For every line below, set down an identical copy.
*** Opening of RECORD EXCERPTS ***
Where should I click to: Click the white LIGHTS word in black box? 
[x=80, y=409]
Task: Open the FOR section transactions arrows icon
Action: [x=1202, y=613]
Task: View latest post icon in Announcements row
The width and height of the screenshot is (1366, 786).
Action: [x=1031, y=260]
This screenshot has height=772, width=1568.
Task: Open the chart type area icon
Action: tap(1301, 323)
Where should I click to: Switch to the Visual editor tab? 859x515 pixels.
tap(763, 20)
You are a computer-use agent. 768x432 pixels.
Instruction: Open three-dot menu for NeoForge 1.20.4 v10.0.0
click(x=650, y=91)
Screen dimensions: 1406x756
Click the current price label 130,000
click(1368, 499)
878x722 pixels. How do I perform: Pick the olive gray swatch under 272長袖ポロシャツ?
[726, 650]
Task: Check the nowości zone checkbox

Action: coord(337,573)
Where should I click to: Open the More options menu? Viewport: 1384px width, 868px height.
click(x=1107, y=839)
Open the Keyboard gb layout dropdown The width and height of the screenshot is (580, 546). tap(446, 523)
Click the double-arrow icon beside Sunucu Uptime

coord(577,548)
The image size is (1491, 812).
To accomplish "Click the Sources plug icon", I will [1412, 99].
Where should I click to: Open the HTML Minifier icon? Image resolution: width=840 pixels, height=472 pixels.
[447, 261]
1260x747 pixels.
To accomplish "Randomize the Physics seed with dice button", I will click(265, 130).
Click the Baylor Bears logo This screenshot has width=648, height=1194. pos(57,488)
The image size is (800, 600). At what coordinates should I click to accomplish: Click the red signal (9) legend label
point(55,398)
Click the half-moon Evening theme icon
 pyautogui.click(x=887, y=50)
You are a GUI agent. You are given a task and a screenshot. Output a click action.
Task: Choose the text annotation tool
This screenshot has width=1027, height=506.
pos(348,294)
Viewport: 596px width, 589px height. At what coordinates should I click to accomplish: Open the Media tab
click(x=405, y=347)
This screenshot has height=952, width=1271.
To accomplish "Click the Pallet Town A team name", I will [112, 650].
*** Close of RECORD EXCERPTS ***
• EXERCISE OUTPUT:
Where should I click to: Click the white LIGHTS word in black box? 
[x=80, y=409]
Task: Open the FOR section transactions arrows icon
Action: [x=1202, y=613]
Task: View latest post icon in Announcements row
The width and height of the screenshot is (1366, 786).
Action: [x=1031, y=260]
This screenshot has height=772, width=1568.
Task: Open the chart type area icon
Action: tap(1301, 323)
Where should I click to: Switch to the Visual editor tab? 859x515 pixels.
tap(763, 20)
You are a computer-use agent. 768x432 pixels.
Instruction: Open three-dot menu for NeoForge 1.20.4 v10.0.0
click(x=650, y=91)
Screen dimensions: 1406x756
Click the current price label 130,000
click(1368, 499)
878x722 pixels. How do I perform: Pick the olive gray swatch under 272長袖ポロシャツ?
[726, 650]
Task: Check the nowości zone checkbox

Action: coord(337,573)
Where should I click to: Open the More options menu? Viewport: 1384px width, 868px height.
click(x=1107, y=839)
Open the Keyboard gb layout dropdown The width and height of the screenshot is (580, 546). tap(446, 523)
Click the double-arrow icon beside Sunucu Uptime

coord(577,548)
The image size is (1491, 812).
To accomplish "Click the Sources plug icon", I will [1412, 99].
Where should I click to: Open the HTML Minifier icon? Image resolution: width=840 pixels, height=472 pixels.
[447, 261]
1260x747 pixels.
To accomplish "Randomize the Physics seed with dice button", I will click(265, 130).
Click the Baylor Bears logo This screenshot has width=648, height=1194. pos(57,488)
The image size is (800, 600). At what coordinates should I click to accomplish: Click the red signal (9) legend label
point(55,398)
Click the half-moon Evening theme icon
 pyautogui.click(x=887, y=50)
You are a GUI agent. You are given a task and a screenshot. Output a click action.
Task: Choose the text annotation tool
This screenshot has width=1027, height=506.
pos(348,294)
Viewport: 596px width, 589px height. At what coordinates should I click to accomplish: Open the Media tab
click(x=405, y=347)
This screenshot has height=952, width=1271.
To accomplish "Click the Pallet Town A team name", I will [112, 650].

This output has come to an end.